YOUR OBJECTIVE
Format the following material as a numbered list, one line per item, omitting any blank lines.

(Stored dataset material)

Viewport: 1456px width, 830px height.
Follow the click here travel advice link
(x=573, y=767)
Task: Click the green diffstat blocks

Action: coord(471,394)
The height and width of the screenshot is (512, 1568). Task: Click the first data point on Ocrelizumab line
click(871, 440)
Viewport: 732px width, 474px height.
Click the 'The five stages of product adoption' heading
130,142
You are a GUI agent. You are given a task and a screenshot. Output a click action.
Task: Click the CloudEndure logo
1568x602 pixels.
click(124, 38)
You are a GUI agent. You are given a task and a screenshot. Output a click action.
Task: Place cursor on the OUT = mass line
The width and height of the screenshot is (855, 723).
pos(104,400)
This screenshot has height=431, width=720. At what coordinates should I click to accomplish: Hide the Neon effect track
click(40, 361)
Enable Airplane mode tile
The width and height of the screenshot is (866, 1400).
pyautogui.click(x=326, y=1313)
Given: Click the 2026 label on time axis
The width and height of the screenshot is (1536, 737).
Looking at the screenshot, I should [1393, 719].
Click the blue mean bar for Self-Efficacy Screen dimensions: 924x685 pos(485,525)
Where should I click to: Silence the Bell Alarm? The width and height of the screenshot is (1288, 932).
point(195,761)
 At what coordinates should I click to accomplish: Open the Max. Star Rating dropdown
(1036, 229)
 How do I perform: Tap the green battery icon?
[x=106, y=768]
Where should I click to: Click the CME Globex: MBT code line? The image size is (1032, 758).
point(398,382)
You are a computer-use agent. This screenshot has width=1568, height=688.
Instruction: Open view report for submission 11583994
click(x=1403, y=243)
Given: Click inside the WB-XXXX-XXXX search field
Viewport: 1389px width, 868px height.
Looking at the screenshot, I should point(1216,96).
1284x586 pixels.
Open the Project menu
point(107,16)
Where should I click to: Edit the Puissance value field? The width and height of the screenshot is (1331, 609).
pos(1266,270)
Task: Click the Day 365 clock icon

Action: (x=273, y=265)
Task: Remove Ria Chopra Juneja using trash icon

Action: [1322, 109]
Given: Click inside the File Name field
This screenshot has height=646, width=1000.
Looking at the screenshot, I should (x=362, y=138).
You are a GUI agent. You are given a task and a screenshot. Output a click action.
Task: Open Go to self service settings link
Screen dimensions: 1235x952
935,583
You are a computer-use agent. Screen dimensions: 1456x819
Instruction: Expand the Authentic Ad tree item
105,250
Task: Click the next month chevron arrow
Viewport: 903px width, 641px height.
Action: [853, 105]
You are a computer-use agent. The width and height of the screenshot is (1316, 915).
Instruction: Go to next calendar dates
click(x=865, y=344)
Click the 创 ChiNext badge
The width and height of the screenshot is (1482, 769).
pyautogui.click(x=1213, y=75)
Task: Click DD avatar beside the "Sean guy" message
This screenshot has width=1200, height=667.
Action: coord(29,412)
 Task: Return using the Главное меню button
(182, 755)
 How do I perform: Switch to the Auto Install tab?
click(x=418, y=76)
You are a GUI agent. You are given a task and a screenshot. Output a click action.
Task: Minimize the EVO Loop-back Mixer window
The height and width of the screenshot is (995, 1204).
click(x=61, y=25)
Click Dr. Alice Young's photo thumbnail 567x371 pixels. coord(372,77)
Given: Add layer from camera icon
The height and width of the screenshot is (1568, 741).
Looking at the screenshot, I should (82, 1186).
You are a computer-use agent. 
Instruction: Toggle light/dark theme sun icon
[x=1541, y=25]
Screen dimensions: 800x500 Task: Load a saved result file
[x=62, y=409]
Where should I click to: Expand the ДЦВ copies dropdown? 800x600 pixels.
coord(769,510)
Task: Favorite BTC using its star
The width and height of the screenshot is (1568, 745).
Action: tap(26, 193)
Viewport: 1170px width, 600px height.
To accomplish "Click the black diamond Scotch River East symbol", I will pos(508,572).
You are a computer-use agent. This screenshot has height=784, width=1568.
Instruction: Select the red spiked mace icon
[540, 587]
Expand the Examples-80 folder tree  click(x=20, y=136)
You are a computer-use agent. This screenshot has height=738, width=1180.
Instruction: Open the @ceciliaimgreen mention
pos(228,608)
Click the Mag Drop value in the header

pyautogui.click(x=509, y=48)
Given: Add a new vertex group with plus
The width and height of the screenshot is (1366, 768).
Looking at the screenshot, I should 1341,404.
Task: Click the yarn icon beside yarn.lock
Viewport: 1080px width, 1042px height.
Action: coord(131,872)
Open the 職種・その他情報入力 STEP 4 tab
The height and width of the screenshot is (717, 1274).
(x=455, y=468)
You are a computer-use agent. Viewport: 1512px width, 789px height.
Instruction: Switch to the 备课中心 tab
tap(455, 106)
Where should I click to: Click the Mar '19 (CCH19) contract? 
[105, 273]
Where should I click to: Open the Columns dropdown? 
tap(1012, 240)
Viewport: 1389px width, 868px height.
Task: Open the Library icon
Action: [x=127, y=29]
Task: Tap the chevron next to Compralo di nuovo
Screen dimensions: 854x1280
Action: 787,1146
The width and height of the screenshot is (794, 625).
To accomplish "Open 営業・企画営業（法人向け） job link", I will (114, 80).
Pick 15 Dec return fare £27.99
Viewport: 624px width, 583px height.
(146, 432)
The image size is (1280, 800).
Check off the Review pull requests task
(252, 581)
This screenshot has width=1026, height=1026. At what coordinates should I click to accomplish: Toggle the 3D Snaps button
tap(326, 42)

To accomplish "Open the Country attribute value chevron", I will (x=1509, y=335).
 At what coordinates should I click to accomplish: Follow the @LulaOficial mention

SOLUTION TO THIS EXERCISE
1. Viewport: 1456px width, 830px height.
2. Follow the click here travel advice link
3. (x=573, y=767)
4. Task: Click the green diffstat blocks
5. Action: coord(471,394)
6. The height and width of the screenshot is (512, 1568). Task: Click the first data point on Ocrelizumab line
7. click(871, 440)
8. Viewport: 732px width, 474px height.
9. Click the 'The five stages of product adoption' heading
10. 130,142
11. You are a GUI agent. You are given a task and a screenshot. Output a click action.
12. Task: Click the CloudEndure logo
13. 1568x602 pixels.
14. click(124, 38)
15. You are a GUI agent. You are given a task and a screenshot. Output a click action.
16. Task: Place cursor on the OUT = mass line
17. The width and height of the screenshot is (855, 723).
18. pos(104,400)
19. This screenshot has height=431, width=720. At what coordinates should I click to accomplish: Hide the Neon effect track
20. click(40, 361)
21. Enable Airplane mode tile
22. The width and height of the screenshot is (866, 1400).
23. pyautogui.click(x=326, y=1313)
24. Given: Click the 2026 label on time axis
25. The width and height of the screenshot is (1536, 737).
26. Looking at the screenshot, I should [1393, 719].
27. Click the blue mean bar for Self-Efficacy Screen dimensions: 924x685 pos(485,525)
28. Where should I click to: Silence the Bell Alarm? The width and height of the screenshot is (1288, 932).
29. point(195,761)
30.  At what coordinates should I click to accomplish: Open the Max. Star Rating dropdown
31. (1036, 229)
32.  How do I perform: Tap the green battery icon?
33. [x=106, y=768]
34. Where should I click to: Click the CME Globex: MBT code line? The image size is (1032, 758).
35. point(398,382)
36. You are a computer-use agent. This screenshot has width=1568, height=688.
37. Instruction: Open view report for submission 11583994
38. click(x=1403, y=243)
39. Given: Click inside the WB-XXXX-XXXX search field
40. Viewport: 1389px width, 868px height.
41. Looking at the screenshot, I should point(1216,96).
42. 1284x586 pixels.
43. Open the Project menu
44. point(107,16)
45. Where should I click to: Edit the Puissance value field? The width and height of the screenshot is (1331, 609).
46. pos(1266,270)
47. Task: Click the Day 365 clock icon
48. Action: (x=273, y=265)
49. Task: Remove Ria Chopra Juneja using trash icon
50. Action: [1322, 109]
51. Given: Click inside the File Name field
52. This screenshot has height=646, width=1000.
53. Looking at the screenshot, I should (x=362, y=138).
54. You are a GUI agent. You are given a task and a screenshot. Output a click action.
55. Task: Open Go to self service settings link
56. Screen dimensions: 1235x952
57. 935,583
58. You are a computer-use agent. Screen dimensions: 1456x819
59. Instruction: Expand the Authentic Ad tree item
60. 105,250
61. Task: Click the next month chevron arrow
62. Viewport: 903px width, 641px height.
63. Action: [853, 105]
64. You are a computer-use agent. The width and height of the screenshot is (1316, 915).
65. Instruction: Go to next calendar dates
66. click(x=865, y=344)
67. Click the 创 ChiNext badge
68. The width and height of the screenshot is (1482, 769).
69. pyautogui.click(x=1213, y=75)
70. Task: Click DD avatar beside the "Sean guy" message
71. This screenshot has width=1200, height=667.
72. Action: coord(29,412)
73.  Task: Return using the Главное меню button
74. (182, 755)
75.  How do I perform: Switch to the Auto Install tab?
76. click(x=418, y=76)
77. You are a GUI agent. You are given a task and a screenshot. Output a click action.
78. Task: Minimize the EVO Loop-back Mixer window
79. The height and width of the screenshot is (995, 1204).
80. click(x=61, y=25)
81. Click Dr. Alice Young's photo thumbnail 567x371 pixels. coord(372,77)
82. Given: Add layer from camera icon
83. The height and width of the screenshot is (1568, 741).
84. Looking at the screenshot, I should (82, 1186).
85. You are a computer-use agent. 
86. Instruction: Toggle light/dark theme sun icon
87. [x=1541, y=25]
88. Screen dimensions: 800x500 Task: Load a saved result file
89. [x=62, y=409]
90. Where should I click to: Expand the ДЦВ copies dropdown? 800x600 pixels.
91. coord(769,510)
92. Task: Favorite BTC using its star
93. The width and height of the screenshot is (1568, 745).
94. Action: tap(26, 193)
95. Viewport: 1170px width, 600px height.
96. To accomplish "Click the black diamond Scotch River East symbol", I will pos(508,572).
97. You are a computer-use agent. This screenshot has height=784, width=1568.
98. Instruction: Select the red spiked mace icon
99. [540, 587]
100. Expand the Examples-80 folder tree  click(x=20, y=136)
101. You are a computer-use agent. This screenshot has height=738, width=1180.
102. Instruction: Open the @ceciliaimgreen mention
103. pos(228,608)
104. Click the Mag Drop value in the header
105. pyautogui.click(x=509, y=48)
106. Given: Add a new vertex group with plus
107. The width and height of the screenshot is (1366, 768).
108. Looking at the screenshot, I should 1341,404.
109. Task: Click the yarn icon beside yarn.lock
110. Viewport: 1080px width, 1042px height.
111. Action: coord(131,872)
112. Open the 職種・その他情報入力 STEP 4 tab
113. The height and width of the screenshot is (717, 1274).
114. (x=455, y=468)
115. You are a computer-use agent. Viewport: 1512px width, 789px height.
116. Instruction: Switch to the 备课中心 tab
117. tap(455, 106)
118. Where should I click to: Click the Mar '19 (CCH19) contract? 
119. [105, 273]
120. Where should I click to: Open the Columns dropdown? 
121. tap(1012, 240)
122. Viewport: 1389px width, 868px height.
123. Task: Open the Library icon
124. Action: [x=127, y=29]
125. Task: Tap the chevron next to Compralo di nuovo
126. Screen dimensions: 854x1280
127. Action: 787,1146
128. The width and height of the screenshot is (794, 625).
129. To accomplish "Open 営業・企画営業（法人向け） job link", I will (114, 80).
130. Pick 15 Dec return fare £27.99
131. Viewport: 624px width, 583px height.
132. (146, 432)
133. The image size is (1280, 800).
134. Check off the Review pull requests task
135. (252, 581)
136. This screenshot has width=1026, height=1026. At what coordinates should I click to accomplish: Toggle the 3D Snaps button
137. tap(326, 42)
138. To accomplish "Open the Country attribute value chevron", I will (x=1509, y=335).
139.  At what coordinates should I click to accomplish: Follow the @LulaOficial mention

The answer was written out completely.